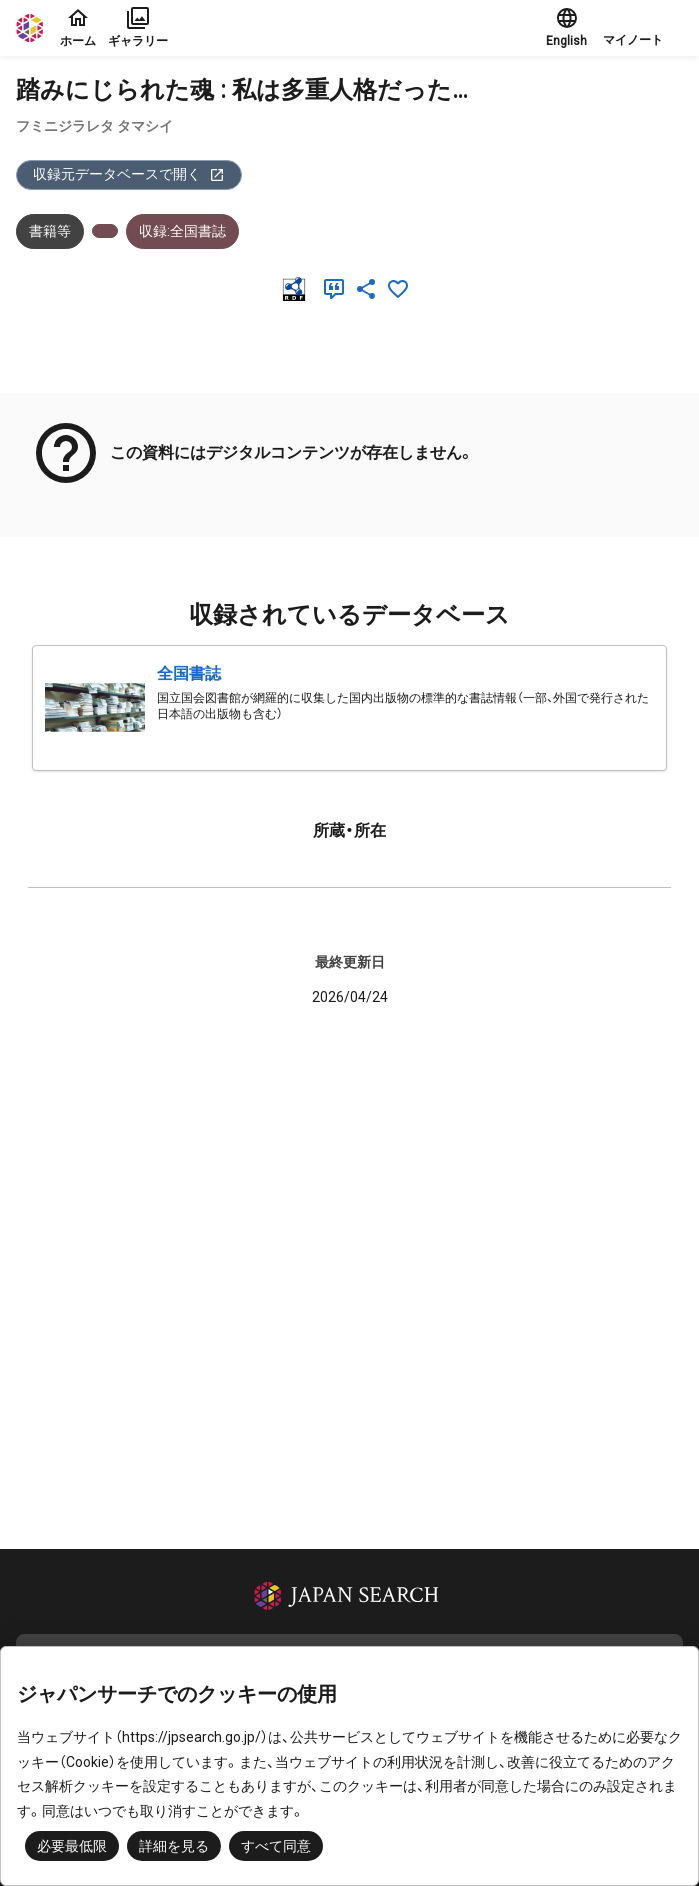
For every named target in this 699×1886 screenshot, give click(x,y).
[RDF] (298, 289)
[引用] (338, 289)
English (566, 27)
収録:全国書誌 (182, 231)
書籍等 (50, 231)
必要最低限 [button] (72, 1846)
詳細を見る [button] (174, 1846)
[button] (643, 28)
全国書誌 (189, 673)
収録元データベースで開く (129, 174)
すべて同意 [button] (276, 1846)
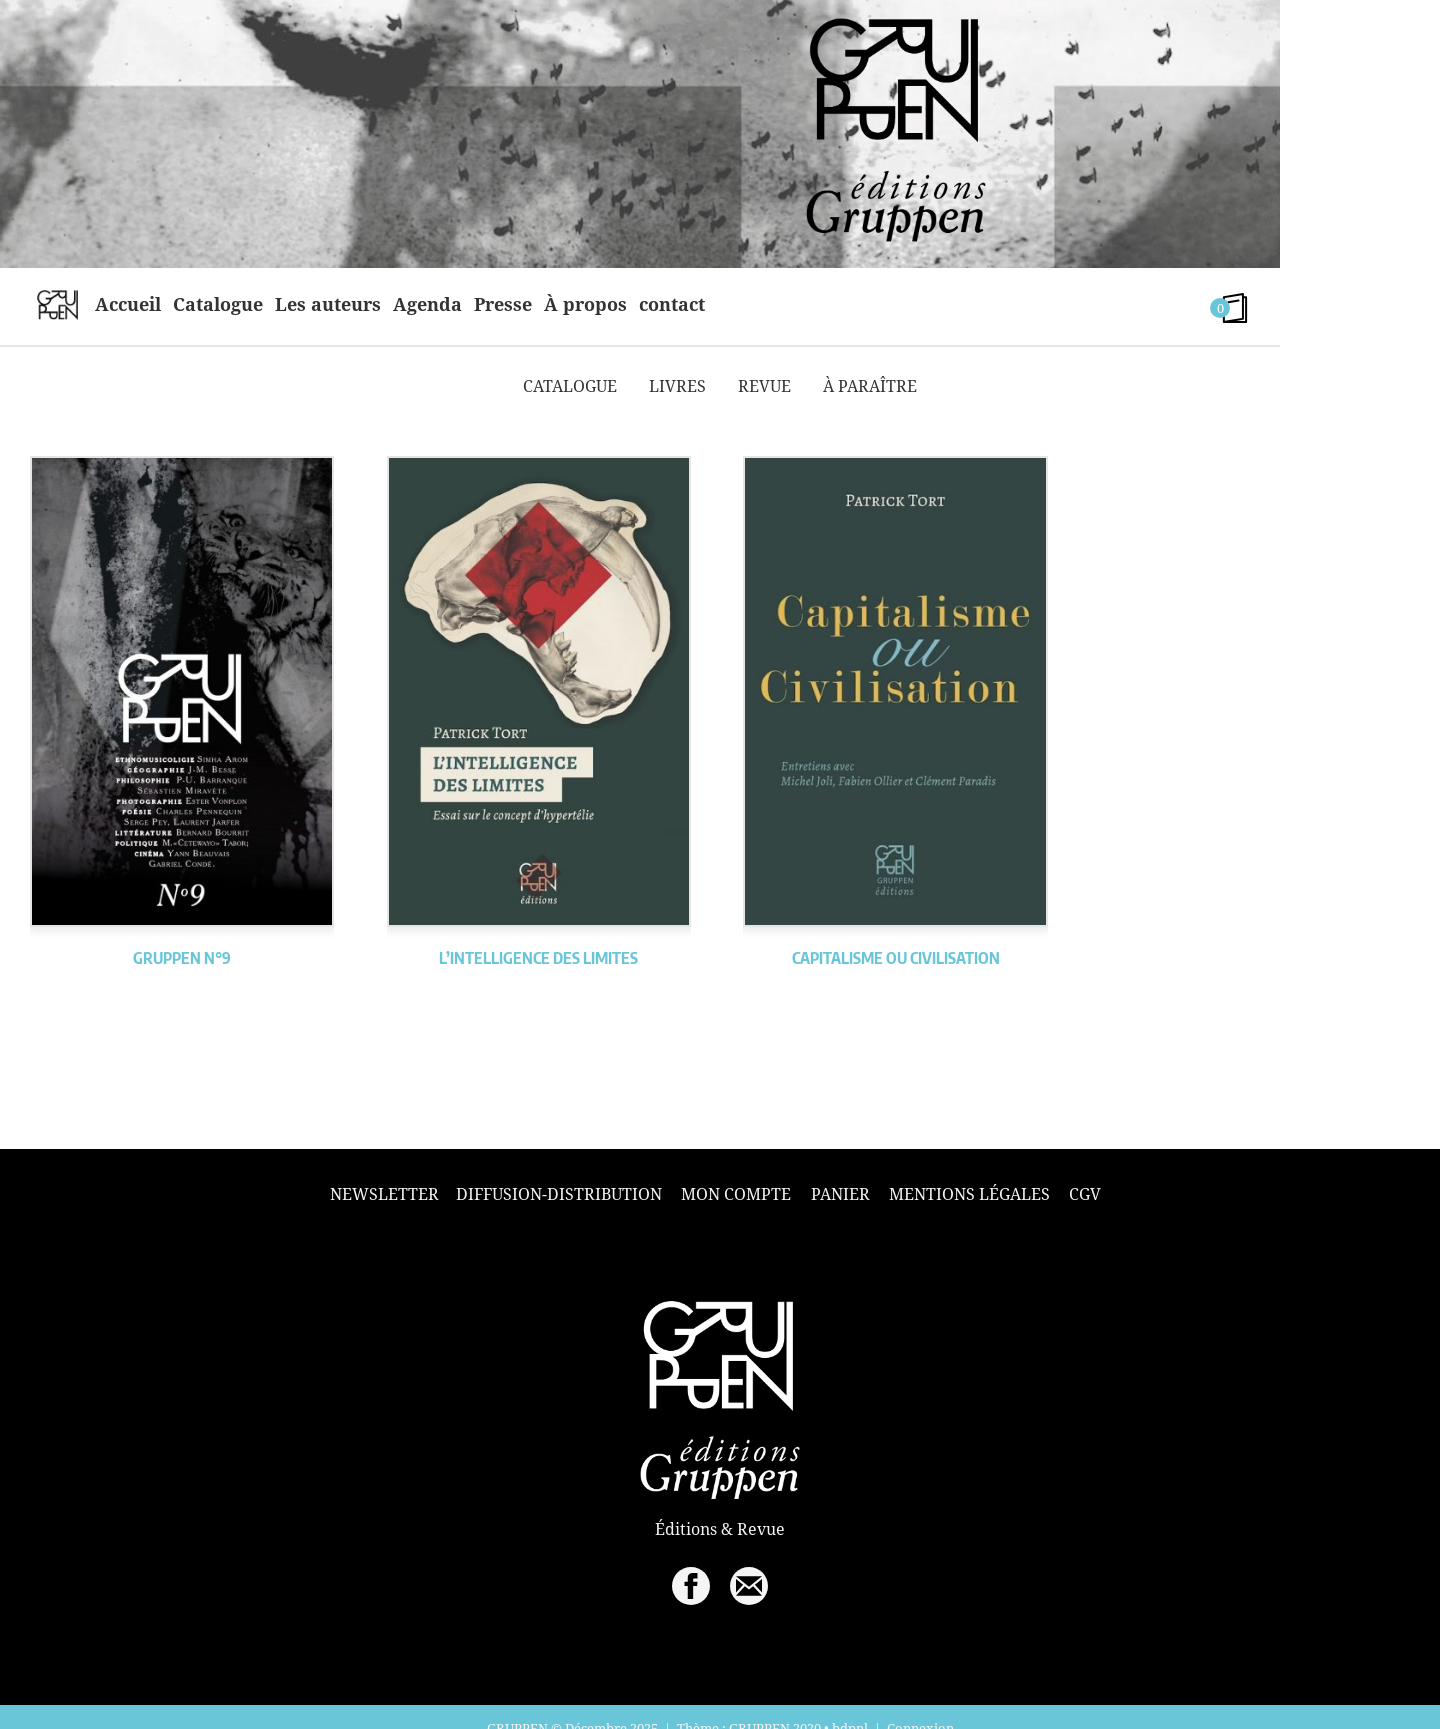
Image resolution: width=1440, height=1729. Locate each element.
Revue (764, 386)
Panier (840, 1194)
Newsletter (384, 1194)
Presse (503, 304)
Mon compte (736, 1194)
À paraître (870, 386)
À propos (585, 304)
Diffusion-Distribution (559, 1194)
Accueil (128, 304)
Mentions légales (969, 1194)
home (57, 304)
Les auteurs (328, 304)
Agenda (427, 304)
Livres (677, 386)
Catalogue (218, 304)
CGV (1085, 1194)
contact (672, 304)
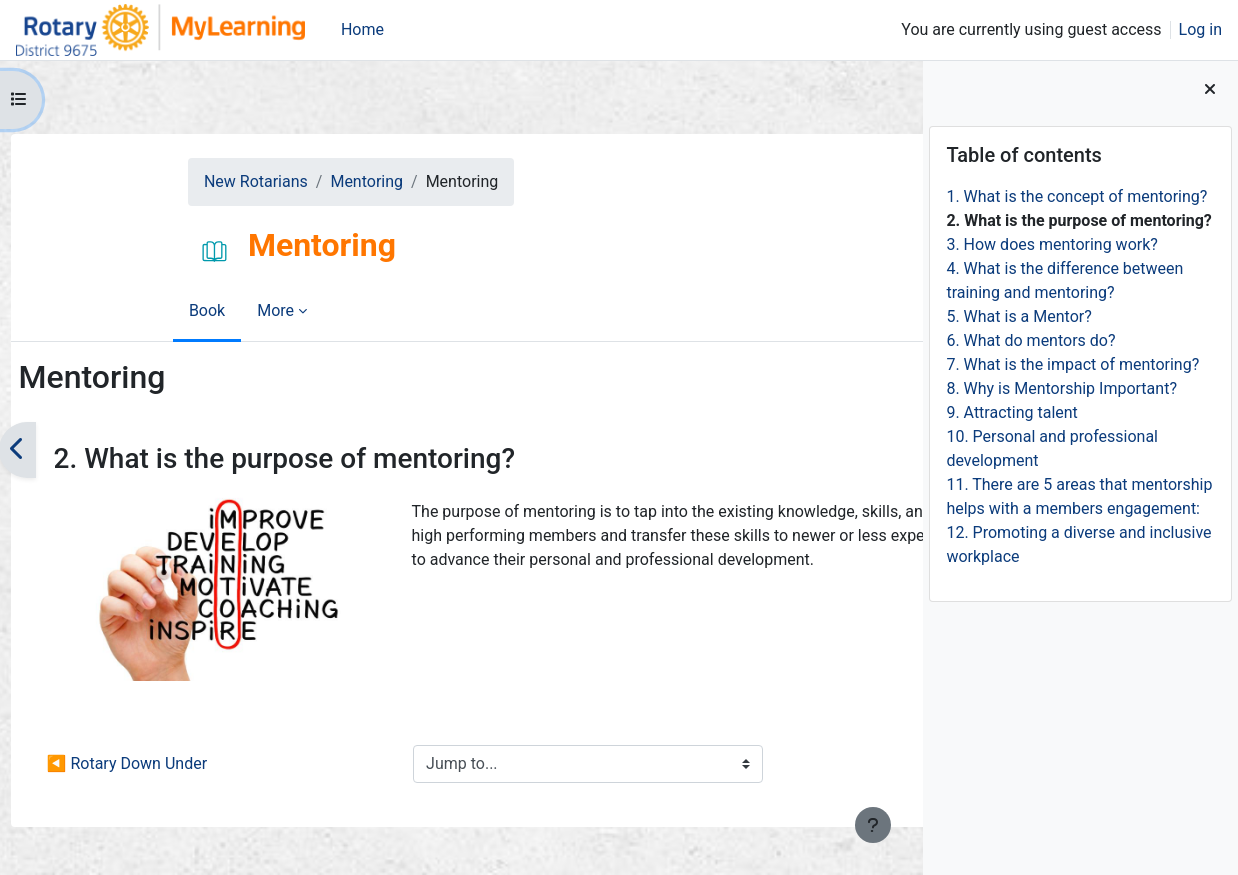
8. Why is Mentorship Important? (1061, 388)
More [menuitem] (173, 310)
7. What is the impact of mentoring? (1072, 364)
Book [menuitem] (105, 310)
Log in (1200, 29)
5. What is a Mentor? (1018, 316)
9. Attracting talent (1011, 412)
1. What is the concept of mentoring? (1076, 196)
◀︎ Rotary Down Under (166, 763)
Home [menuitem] (362, 29)
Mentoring (256, 181)
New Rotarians (146, 181)
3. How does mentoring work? (1051, 244)
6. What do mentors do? (1030, 340)
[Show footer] (873, 825)
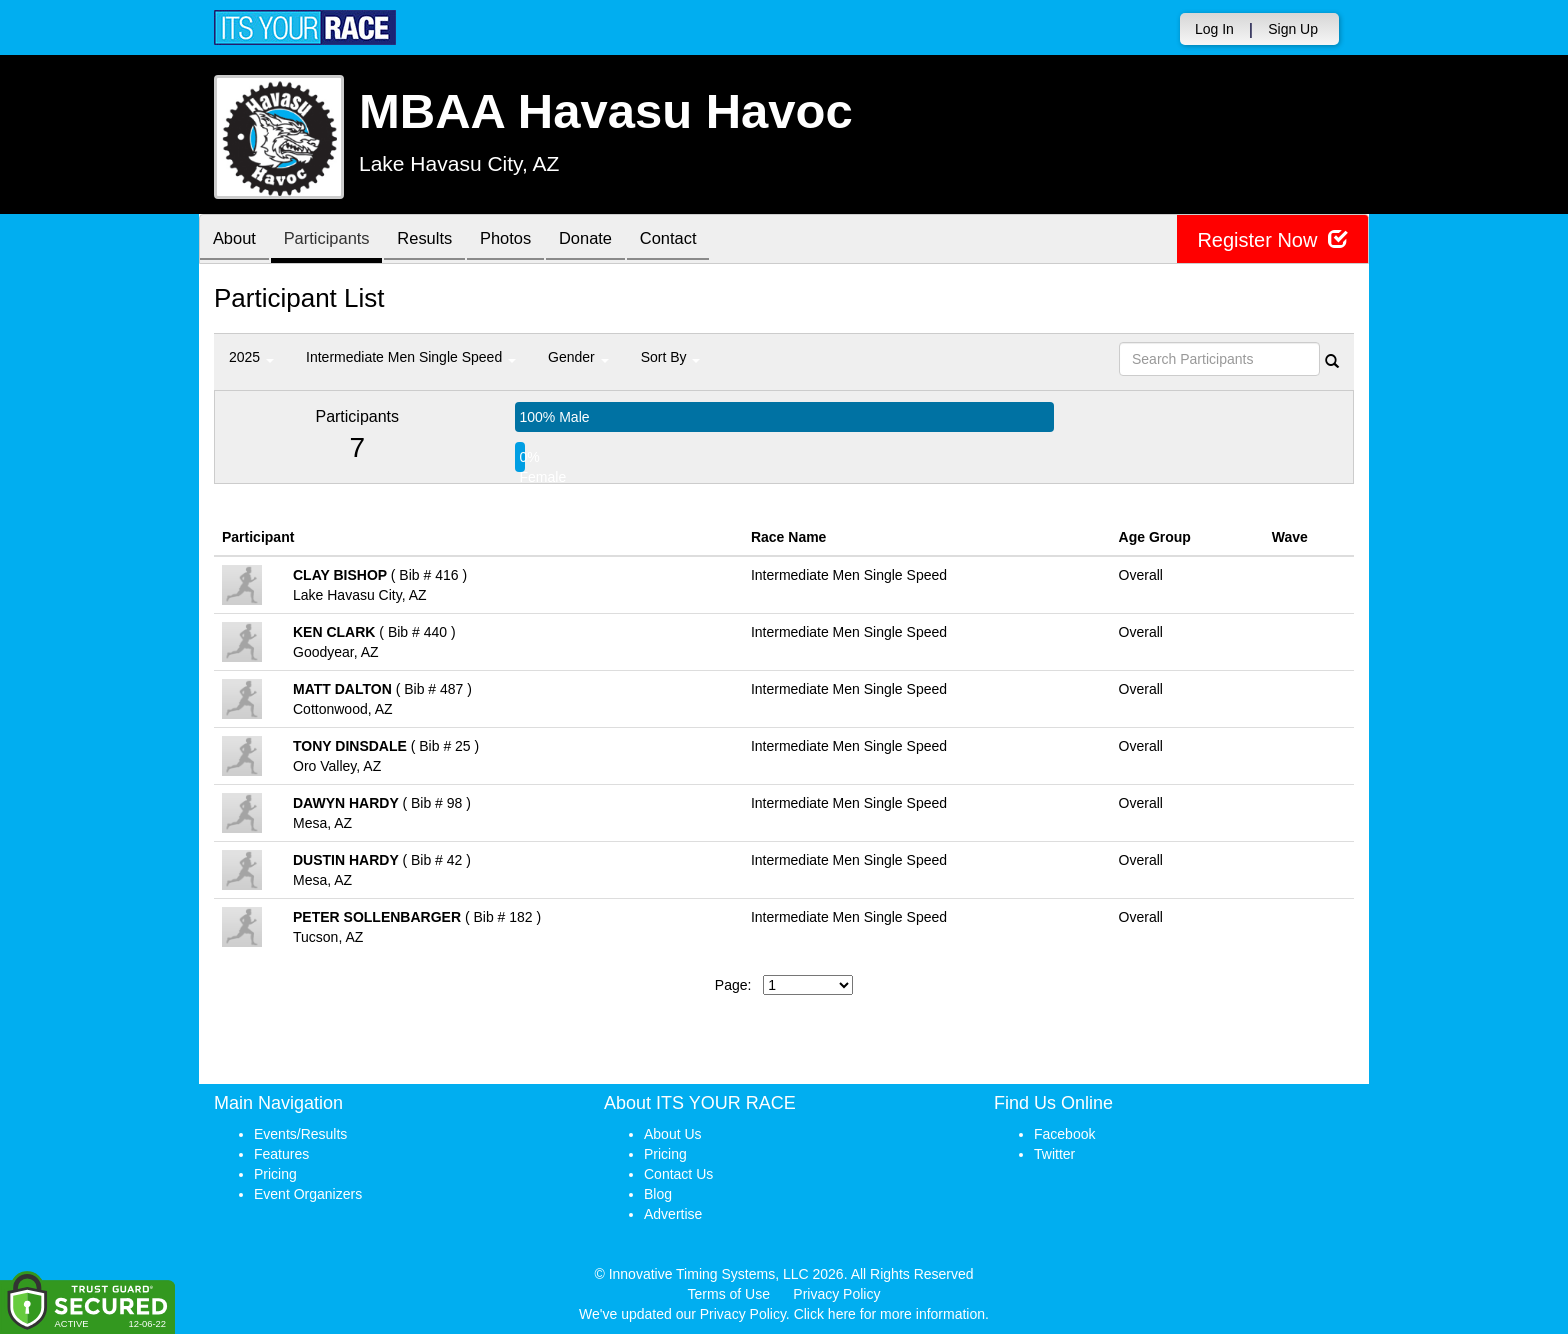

◇ ◇ ◇ ◇ ◇

From the start of the material to the line with "More [menuitem] (173, 310)", change "Agenda" to "Calendrier" and leave everything else unchanged. Omit the pictures.

## Final answer:
For every named target in this 699×1886 screenshot, give click(x,y).
[RDF] (298, 289)
[引用] (338, 289)
English (566, 27)
収録:全国書誌 (182, 231)
書籍等 (50, 231)
必要最低限 [button] (72, 1846)
詳細を見る [button] (174, 1846)
[button] (643, 28)
全国書誌 (189, 673)
収録元データベースで開く (129, 174)
すべて同意 [button] (276, 1846)
Image resolution: width=1440, height=1729. Locate each element.
Revue (764, 386)
Panier (840, 1194)
Newsletter (384, 1194)
Presse (503, 304)
Mon compte (736, 1194)
À paraître (870, 386)
À propos (585, 304)
Diffusion-Distribution (559, 1194)
Accueil (128, 304)
Mentions légales (969, 1194)
home (57, 304)
Les auteurs (328, 304)
Calendrier (427, 304)
Livres (677, 386)
Catalogue (218, 304)
CGV (1085, 1194)
contact (672, 304)
8. Why is Mentorship Important? (1061, 388)
More [menuitem] (173, 310)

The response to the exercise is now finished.